Нервное вылезание в окно… Отец принимает на руки мальчишку, который предпочел бы, несмотря на всю опасность ситуации, лихо спрыгнуть самостоятельно, но ради родительского спокойствия сдерживает желание покрасоваться. Вечерний стрекот цикад, колючие стебли травы… Путь ползком по остывшей земле… Вихрь от проносящегося мимо поезда, взгляд назад, щебенка железной дороги под кроссовками и тишь полей – кажется, выпутались.

* * *
С колотящимся сердцем она вынырнула из кошмара и замахала руками, чтобы прогнать остатки сна, еще плавающие вокруг постели. Перед глазами вспышками прошли ужасные сцены: постовой на полустанке, направляющийся к мужу; вот ее супруг роняет голову, в бессилии опускаясь на лавку в станционном обезьяннике; вот его грубо запихивают в легковушку, выворачивая закованные в наручники запястья… До жути реалистичный и одновременно бредовый сон: в нем было еще что-то про какого-то бездомного, которого для спасения мужа надо было непременно поселить у себя, ни в коем случае не мыть его и не делать ему замечаний. Сновидение прервалось на том моменте, когда она одной рукой закрыла себе рот, чтобы не дать сорваться с языка едким комментариям по поводу внешнего вида бродяжки, а другой указала оборванцу на диван девочек, который отныне поступал в его распоряжение; бездомный с довольным видом хлопнулся на чистое покрывало и потянулся к холодильнику за квасом...

* * *
– Знакомьтесь, наш сын и ваш брат. В высшей степени находчивый парень, – улыбка, за которой, как хорошо знают домашние, скрывается облегчение после непростого жизненного эпизода. – Если бы не он, неизвестно… когда бы мы встретились. Пока я глупил в обществе постового, он нашел способ избавить меня от синей фуражки и показал, как надо прятаться, чтобы тебя не нашли дяди в форме.

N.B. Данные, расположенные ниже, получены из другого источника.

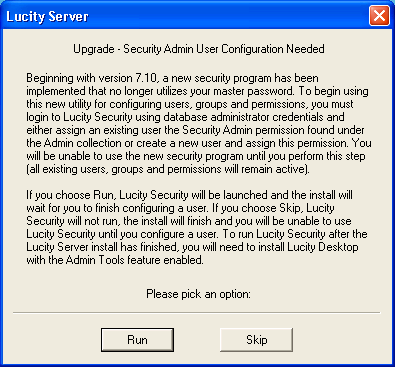Click the line "Lucity Security until you configure"
Viewport: 395px width, 367px height.
click(197, 234)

– Хех, опыт, понимаете, – мальчик нарочитой бравадой пытается прикрыть стеснение от знакомства со своей новой семьей. По рассказам отца сестер он представлял себе по-другому, но в жизни они оказались лучше, чем в фантазиях – такие милые, живые, похожие друг на друга и на отца, только короткой бородки не хватает. А это… Это его мама?.. Какая она красивая… Почему она так непонятно смотрит на него, как будто они уже раньше виделись?
– Сынок, как ты относишься к умываниям?
Изумленный и радостный взгляд отца: оригинальный вопрос для первой беседы.
– К умываниям?.. – мальчик растерян. – Хорошо отношусь… Я очень грязный, да?
– Не в том дело, дорогой. А ты никакого обета, связанного с гигиеной, так сказать, не давал?
Откуда она знает? Не про гигиену, а про тайное общение, данное самому себе однажды ночью, когда было особенно одиноко и так хотелось найти родную душу…
– Сестры тебя проводят к роднику, если не возражаешь. Ты, думаю, парень самостоятельный, но купаться сегодня не рекомендую – накануне шел дождь, и вода вся черная от песка.
Три голоса, звенящих счастьем:
– Да, мама! Мы скоро придем!
Топот трех пар ног, шелест травы. Наконец после зыбкой разлуки – рука в руке. Ласковая насмешка над собой:
– Многодетные папаша с мамашей. Вот это да.
– Он отличный парень.
– Я знаю. И еще что-то знаю, потом расскажу. Вас предупредил твой друг?
– Да. Мы увидели, что он звонил нам от своей матери…
– Да, да, я помню – это как сигнал: бегите, они скоро придут.
– Так и было. Сразу схватили припасенные вещи и удрали. Твоя сумка-термос – гениальное изобретение. Сейчас вернутся дети, и я расскажу им, какая у них предусмотрительная мама.
– Папа, ма… мама! Смотрите, какой жучок! Мы выловили его из родника!